Sesungguhnya, setiap Muslim hendaknya menyeimbangkan antara kehidupan duniawi dan ukhrawi. Allah SWT berfirman, “Dan, carilah pada apa yang telah dianugerahkan Allah kepadamu (kebahagiaan) negeri akhirat, janganlah kamu melupakan bagianmu dari (kenikmatan) duniawi dan berbuat baiklah (kepada orang lain) sebagaimana Allah telah berbuat baik kepadamu, dan janganlah kamu berbuat kerusakan di (muka) bumi. Sesungguhnya Allah tidak menyukai orang-orang yang berbuat kerusakan.” (Alqashash: 77).

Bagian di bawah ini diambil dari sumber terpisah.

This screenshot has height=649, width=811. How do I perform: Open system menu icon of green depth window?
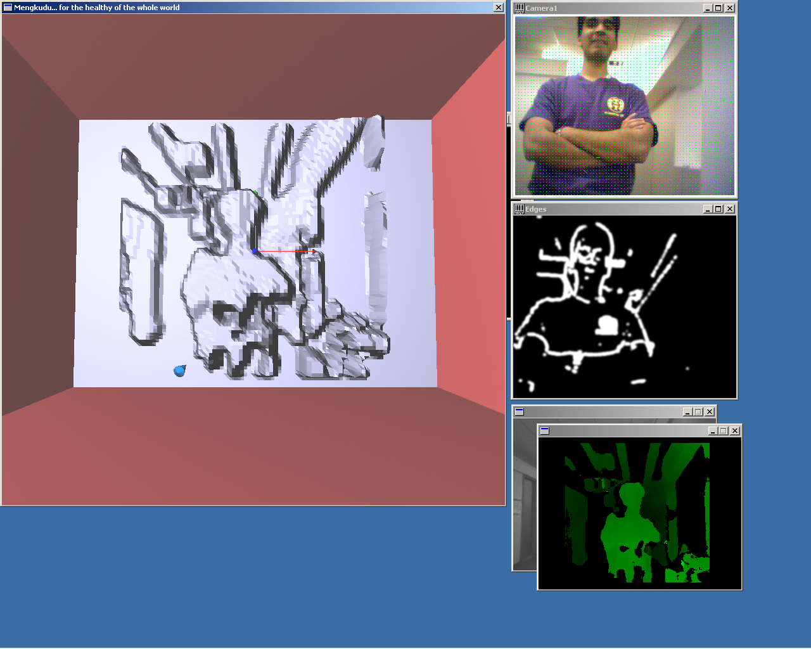(544, 431)
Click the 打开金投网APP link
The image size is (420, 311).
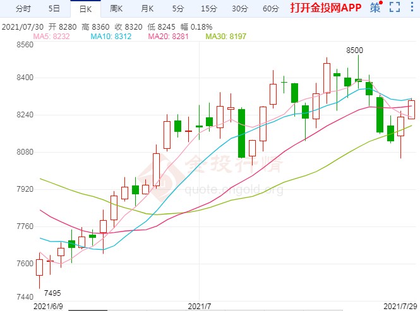click(x=325, y=8)
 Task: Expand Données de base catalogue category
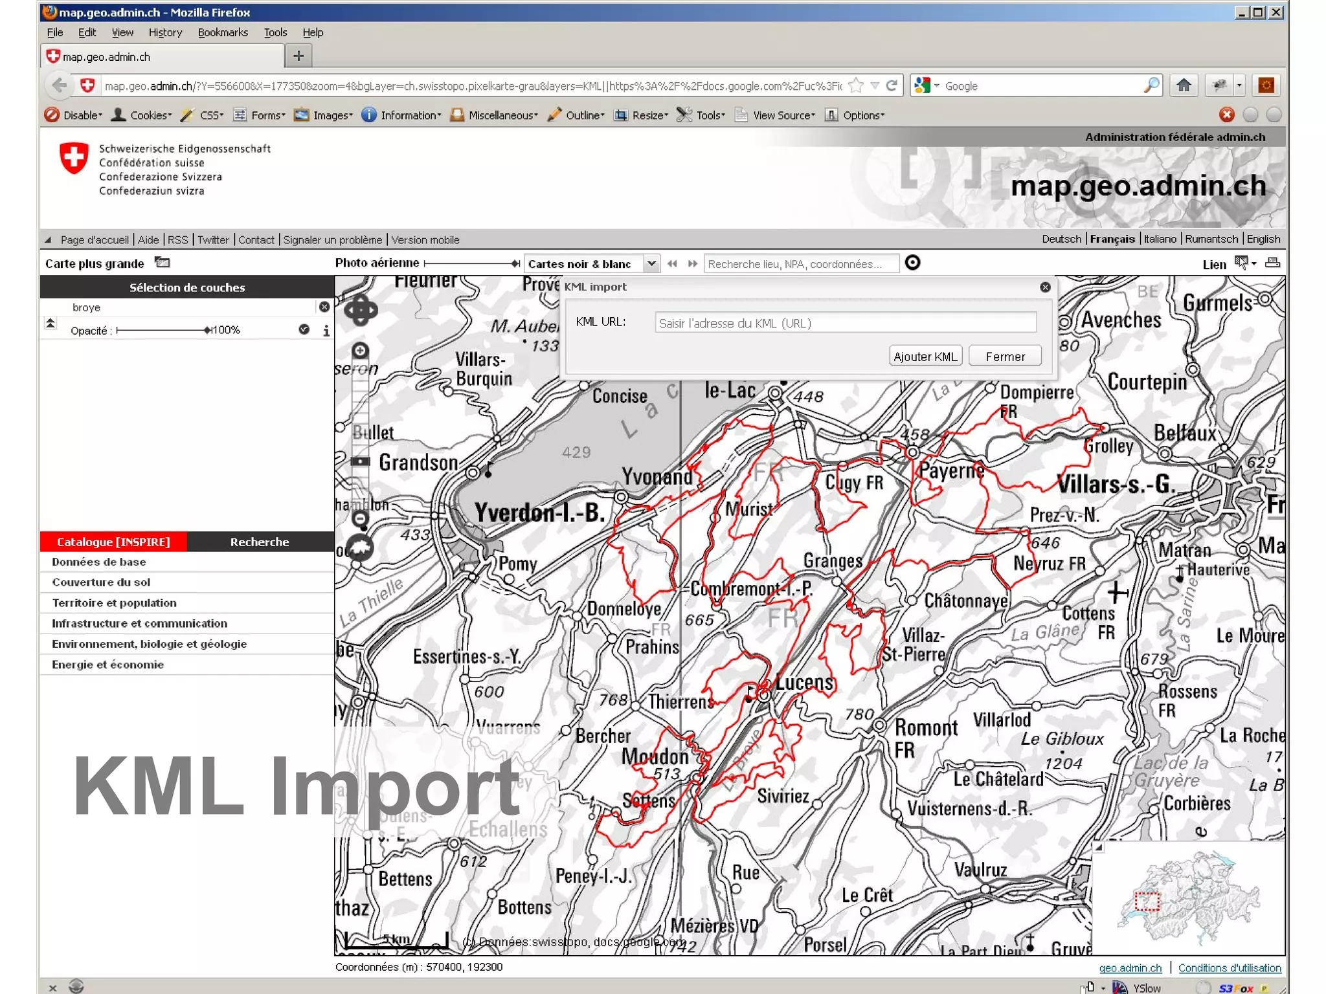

Ayat di atas merupakan nasihat Nabi Musa terhadap Qarun, seorang kaya raya pada zaman Nabi Musa. Allah telah memberinya harta yang berlimpah ruah sehingga dibutuhkan beberapa orang kuat untuk mengangkat kunci-kunci gudang hartanya (QS Alqashash: 76). Namun, kekayaannya itu malah menjauhkan dirinya dari Allah. Ia sombong seraya menyatakan bahwa kekayaannya tersebut merupakan hasil kepandaiannya. Ia menyangka bahwa Allah memberinya segala kekayaan tersebut karena Allah mengetahui bahwa dia adalah pemilik harta tersebut (QS Alqashash: 78).
Nasihat di atas berseru kepada umat manusia untuk mencari kehidupan akhirat (surga) dengan menggunakan segala nikmat yang Allah berikan, baik berupa harta, waktu luang, masa muda, kesehatan, maupun umur yang panjang.
Dunia merupakan ladang akhirat. Siapa yang menanam kebaikan akan memanen kebaikan pula. Namun, Allah juga mengingatkan untuk tidak melalaikan kehidupan duniawi, seperti makan, minum, bekerja, dan memberi nafkah keluarga.
Ibnu Umar mengungkapkan, “Bekerja keraslah untuk duniamu seakan-akan kamu hidup selamanya dan berbuatlah untuk akhiratmu seakan-akan kamu meninggal esok hari.” Wallahu a’lam.